In the past, I’ve written about the role of memory in AI solutions. However, the more I think about this, the more I realize that architecting efficient memory systems for AI agents is ridiculously complicated. Maybe the best way to get an idea of this complexity is to draw inspiration for the human brain.
The Complexity of Human Memory
The creation of memories in the human brain involves very complex cognitive processes. When receiving sensory information from cognitive channels such as vision, touch, language, taste, etc the brain stem routes the information to the thalamus which decomposes it and sends it to different labels of the brain for evaluation. The result of that evaluation is what we know as SHORT-TERM-MEMORIES which are form in our consciousness and last for short periods of up to a few minutes.

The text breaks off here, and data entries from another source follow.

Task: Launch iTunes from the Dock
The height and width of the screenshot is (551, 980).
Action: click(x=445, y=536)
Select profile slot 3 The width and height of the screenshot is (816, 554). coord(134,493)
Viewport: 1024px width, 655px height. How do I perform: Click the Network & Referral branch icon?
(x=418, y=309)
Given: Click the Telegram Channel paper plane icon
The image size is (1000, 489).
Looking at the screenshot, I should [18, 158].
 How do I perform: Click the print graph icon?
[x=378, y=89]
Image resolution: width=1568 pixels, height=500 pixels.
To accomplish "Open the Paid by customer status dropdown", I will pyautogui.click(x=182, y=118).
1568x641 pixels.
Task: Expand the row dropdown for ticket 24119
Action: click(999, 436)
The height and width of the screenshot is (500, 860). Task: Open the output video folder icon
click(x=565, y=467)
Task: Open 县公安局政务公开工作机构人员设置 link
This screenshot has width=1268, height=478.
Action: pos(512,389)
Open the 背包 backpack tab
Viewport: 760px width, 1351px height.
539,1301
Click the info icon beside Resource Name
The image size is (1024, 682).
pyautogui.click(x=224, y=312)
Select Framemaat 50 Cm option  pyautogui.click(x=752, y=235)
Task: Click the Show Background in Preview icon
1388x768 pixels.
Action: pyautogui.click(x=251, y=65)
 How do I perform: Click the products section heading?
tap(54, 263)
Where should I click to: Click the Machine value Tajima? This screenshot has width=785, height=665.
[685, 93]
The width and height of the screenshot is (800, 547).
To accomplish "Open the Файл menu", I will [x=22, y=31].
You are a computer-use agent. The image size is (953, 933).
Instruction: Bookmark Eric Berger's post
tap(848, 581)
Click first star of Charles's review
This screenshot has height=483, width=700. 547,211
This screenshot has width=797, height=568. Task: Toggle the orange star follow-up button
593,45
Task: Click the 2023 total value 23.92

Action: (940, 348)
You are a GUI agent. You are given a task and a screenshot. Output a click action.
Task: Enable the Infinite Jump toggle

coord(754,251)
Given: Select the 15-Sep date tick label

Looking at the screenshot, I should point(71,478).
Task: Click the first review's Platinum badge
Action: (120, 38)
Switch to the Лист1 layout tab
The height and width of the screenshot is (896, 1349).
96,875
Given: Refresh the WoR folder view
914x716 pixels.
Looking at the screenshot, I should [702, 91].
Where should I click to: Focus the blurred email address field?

Here is where things get more complex. In order to capture memories for a longer duration, the information has to flow through the hippocampus where is partitioned and sent to various cortices of the brain. This means that LONG-TERM-MEMORIES are not stored as sequences but decomposed as individual fragments and scattered throughout the brain. For instance, emotional memories are typically stored in the amygdale while words are captured in the temporal lobe. Mysteriously, the brain is able to maintain the association between all these fragments and the entire memory can be reconstructed instantly based on related cognitive experiences. Let’s take, for instance, the memory of going to a concert. The brain will decompose that memory into thousands of categories such as music, colors or emotions and store them across different sections of the brain. Time after, a single cognitive experience related to that memory -such as listening to a melody from the same band- can make the brain reconstruct the entire memory of the concert. How exactly does this process takes place is largely a mystery known in neuroscience as the “binding problem”.
The Most Fascinating Thing About Human Memory
We typically associate memories with the past but, in fact, they are typically recalled when we are thinking about the future. This is, in my opinion, the most fascinating aspect of human memory. A famous neuroscientist once said “the purpose of memory is to predict the future”. I know it sounds counter-intuitive at first but it makes perfect sense. Cognitive research has shown that the areas of the brain used to store long term memories are actively stimulated when we are immersed in future-related activities such as planning a trip or making a strategic business decision.
How Does This Relates to AI?
I hope the previous examples gave you an idea of the complexities of the human cognitive processes related to the formation and retrieval of memories. To be efficient, AI agents will need to leverage hierarchical, federated rapid storage systems that can be used to “create memories” from the cognitive data source such as vision, voice, language, etc. What should be the capabilities of AI-memory systems? We will speculate about that in a future post.